Диссимиляционный гиповитаминоз у детей развивается при любых тяжелых
и длительных инфекционных заболеваниях, особенно протекающих с высокой температурой;
при избытке в питании углеводов, недостатке белков, большой физической
нагрузке и др.
Особую
группу заболеваний с нарушением обмена веществ объединяет термин «витаминзависимые
болезни». Согласно Ю. Е. Вельтищеву, основной дефект при этих болезнях может
быть такой:
1)изменение связи кофермента и
апофермента вследствие мутации молекулы апофермента;
2)мутации ферментов,
обеспечивающих преобразование витаминов в кофермент или вещество, обладающее
аллостерическим эффектом;
3)мутации белков,
осуществляющих транспорт витаминов в плазме крови или мембранный транспорт.
При
витаминзависимых состояниях всегда имеется минимальная остаточная активность
ферментов, что позволяет при поступлении в организм огромного количества
витамина (так называемые фармакологические дозы витаминов) обеспечить
связывание фермента с дефектным белком и повысить ферментативную активность. В
ряде же случаев фармакологические дозы витаминов стимулируют синтез ферментов,
при участии которых из них образуются активные соединения или кофакторы.
Клиническая картина витаминной недостаточности.
Постановка диагноза «гиповитаминоз» иногда достаточно трудна, так как признаки отдельных гиповитаминозов у детей не всегда достаточно специфичны. Например, глоссит может наблюдаться при гиповитаминозах РР, В6, В2, В12, а фолликулярный гиперкератоз — при недостатке витаминов А, С и др. В этих случаях надо выделять ведущий синдром, анализировать анамнез, сопоставлять клиническую картину с результатами биохимических исследований. Ангулярный стоматит в сочетании с васкуляризацией роговицы, сухость слизистых оболочек рта, губ возникает при недостатке рибофлавина, а ангулярный стоматит в сочетании с гипертрофией сосочков языка указывает на недостаток никотиновой кислоты.
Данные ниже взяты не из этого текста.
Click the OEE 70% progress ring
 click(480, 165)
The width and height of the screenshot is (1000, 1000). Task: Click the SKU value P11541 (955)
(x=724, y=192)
Ангулярный стоматит, сочетающийся с гипохромной анемией и ложкообразными вдавливаниями ногтей пальцев рук, типичен для больных, получающих с пищей недостаточное количество железа.Профилактика витаминной недостаточности.
Профилактикой гиповитаминозов у детей является правильное, разнообразное питание ребенка с достаточным использованием овощей и фруктов, особенно весной, когда чаще развивается дефицит витаминов. При вскармливании ребенка первых месяцев жизни коровьим молоком и его разведениями необходимо дополнительно назначать витамины С, А, РР, Е в дозах, соответствующих суточным потребностям. Потребность ребенка в витаминах увеличивается при инфекционных заболеваниях с лихорадкой, хронических заболеваниях органов пищеварения, дыхания, печени, почек, при назначении антибиотиков и сульфаниламидов. В этих случаях в комплексе лечения, даже при отсутствии клинических признаков гиповитаминозов, должно быть предусмотрено и применение витаминов С, А, группы В в дозах, превышающих возрастные физиологические потребности в 2-3 раза.